──────── Supplied records
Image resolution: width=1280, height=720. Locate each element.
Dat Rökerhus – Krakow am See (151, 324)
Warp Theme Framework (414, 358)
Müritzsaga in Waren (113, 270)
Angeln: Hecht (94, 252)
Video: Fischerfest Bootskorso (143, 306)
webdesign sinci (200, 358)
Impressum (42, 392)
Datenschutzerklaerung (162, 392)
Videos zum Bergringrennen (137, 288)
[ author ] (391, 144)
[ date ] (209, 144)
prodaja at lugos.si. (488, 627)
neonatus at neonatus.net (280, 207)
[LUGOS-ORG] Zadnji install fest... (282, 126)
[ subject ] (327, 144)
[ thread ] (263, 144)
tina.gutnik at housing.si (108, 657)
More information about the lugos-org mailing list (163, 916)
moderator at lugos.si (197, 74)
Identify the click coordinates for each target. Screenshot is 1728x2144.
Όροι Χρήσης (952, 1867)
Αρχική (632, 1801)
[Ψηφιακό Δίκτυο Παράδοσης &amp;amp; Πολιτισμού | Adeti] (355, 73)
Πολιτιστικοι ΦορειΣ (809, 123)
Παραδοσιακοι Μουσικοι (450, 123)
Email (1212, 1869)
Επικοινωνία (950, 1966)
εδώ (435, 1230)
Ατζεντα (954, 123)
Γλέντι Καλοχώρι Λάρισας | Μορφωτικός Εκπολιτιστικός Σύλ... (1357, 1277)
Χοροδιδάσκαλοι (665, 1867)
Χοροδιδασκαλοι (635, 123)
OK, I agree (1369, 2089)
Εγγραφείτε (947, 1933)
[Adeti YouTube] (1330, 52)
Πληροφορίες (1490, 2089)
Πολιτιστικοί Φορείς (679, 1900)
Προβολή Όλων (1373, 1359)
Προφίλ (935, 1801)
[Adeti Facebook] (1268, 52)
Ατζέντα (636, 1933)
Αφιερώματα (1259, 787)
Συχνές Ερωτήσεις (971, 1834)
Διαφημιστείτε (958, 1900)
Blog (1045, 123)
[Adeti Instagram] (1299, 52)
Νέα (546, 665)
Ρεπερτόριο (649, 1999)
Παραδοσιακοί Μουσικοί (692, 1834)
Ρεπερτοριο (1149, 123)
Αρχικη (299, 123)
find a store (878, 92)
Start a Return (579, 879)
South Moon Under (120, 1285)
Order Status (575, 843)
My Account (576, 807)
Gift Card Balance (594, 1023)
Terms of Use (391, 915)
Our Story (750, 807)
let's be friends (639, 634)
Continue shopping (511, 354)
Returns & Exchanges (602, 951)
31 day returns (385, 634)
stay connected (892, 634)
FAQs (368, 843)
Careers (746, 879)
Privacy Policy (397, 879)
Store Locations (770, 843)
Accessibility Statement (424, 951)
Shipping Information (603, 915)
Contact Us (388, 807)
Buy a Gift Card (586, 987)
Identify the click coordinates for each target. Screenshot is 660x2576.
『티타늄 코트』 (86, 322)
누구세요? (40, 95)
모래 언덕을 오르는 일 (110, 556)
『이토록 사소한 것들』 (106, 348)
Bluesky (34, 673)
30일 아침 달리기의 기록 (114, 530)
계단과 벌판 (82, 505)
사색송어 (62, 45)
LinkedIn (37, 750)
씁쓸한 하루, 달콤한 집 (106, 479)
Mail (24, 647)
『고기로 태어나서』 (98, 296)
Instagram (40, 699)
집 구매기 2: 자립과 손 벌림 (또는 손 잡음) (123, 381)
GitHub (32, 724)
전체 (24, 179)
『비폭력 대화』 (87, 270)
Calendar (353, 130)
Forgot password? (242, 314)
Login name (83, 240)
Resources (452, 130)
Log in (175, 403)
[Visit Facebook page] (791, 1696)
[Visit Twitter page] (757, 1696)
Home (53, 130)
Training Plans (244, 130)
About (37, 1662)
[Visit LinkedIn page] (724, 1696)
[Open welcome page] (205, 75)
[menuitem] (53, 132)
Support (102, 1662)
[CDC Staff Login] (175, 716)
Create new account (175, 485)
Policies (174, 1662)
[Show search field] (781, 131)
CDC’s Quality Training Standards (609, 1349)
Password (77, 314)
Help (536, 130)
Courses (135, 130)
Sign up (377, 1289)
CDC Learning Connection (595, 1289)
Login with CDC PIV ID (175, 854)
────────────────
Having output the line that contains "let's be friends (639, 634)", stop. Every line before it, back to the first line of the data, must be reproduced exactly.

- Answer space
Image resolution: width=1280, height=720. Locate each element.
Dat Rökerhus – Krakow am See (151, 324)
Warp Theme Framework (414, 358)
Müritzsaga in Waren (113, 270)
Angeln: Hecht (94, 252)
Video: Fischerfest Bootskorso (143, 306)
webdesign sinci (200, 358)
Impressum (42, 392)
Datenschutzerklaerung (162, 392)
Videos zum Bergringrennen (137, 288)
[ author ] (391, 144)
[ date ] (209, 144)
prodaja at lugos.si. (488, 627)
neonatus at neonatus.net (280, 207)
[LUGOS-ORG] Zadnji install fest... (282, 126)
[ subject ] (327, 144)
[ thread ] (263, 144)
tina.gutnik at housing.si (108, 657)
More information about the lugos-org mailing list (163, 916)
moderator at lugos.si (197, 74)
Identify the click coordinates for each target. Screenshot is 1728x2144.
Όροι Χρήσης (952, 1867)
Αρχική (632, 1801)
[Ψηφιακό Δίκτυο Παράδοσης &amp;amp; Πολιτισμού | Adeti] (355, 73)
Πολιτιστικοι ΦορειΣ (809, 123)
Παραδοσιακοι Μουσικοι (450, 123)
Email (1212, 1869)
Επικοινωνία (950, 1966)
εδώ (435, 1230)
Ατζεντα (954, 123)
Γλέντι Καλοχώρι Λάρισας | Μορφωτικός Εκπολιτιστικός Σύλ... (1357, 1277)
Χοροδιδάσκαλοι (665, 1867)
Χοροδιδασκαλοι (635, 123)
OK, I agree (1369, 2089)
Εγγραφείτε (947, 1933)
[Adeti YouTube] (1330, 52)
Πληροφορίες (1490, 2089)
Πολιτιστικοί Φορείς (679, 1900)
Προβολή Όλων (1373, 1359)
Προφίλ (935, 1801)
[Adeti Facebook] (1268, 52)
Ατζέντα (636, 1933)
Αφιερώματα (1259, 787)
Συχνές Ερωτήσεις (971, 1834)
Διαφημιστείτε (958, 1900)
Blog (1045, 123)
[Adeti Instagram] (1299, 52)
Νέα (546, 665)
Ρεπερτόριο (649, 1999)
Παραδοσιακοί Μουσικοί (692, 1834)
Ρεπερτοριο (1149, 123)
Αρχικη (299, 123)
find a store (878, 92)
Start a Return (579, 879)
South Moon Under (120, 1285)
Order Status (575, 843)
My Account (576, 807)
Gift Card Balance (594, 1023)
Terms of Use (391, 915)
Our Story (750, 807)
let's be friends (639, 634)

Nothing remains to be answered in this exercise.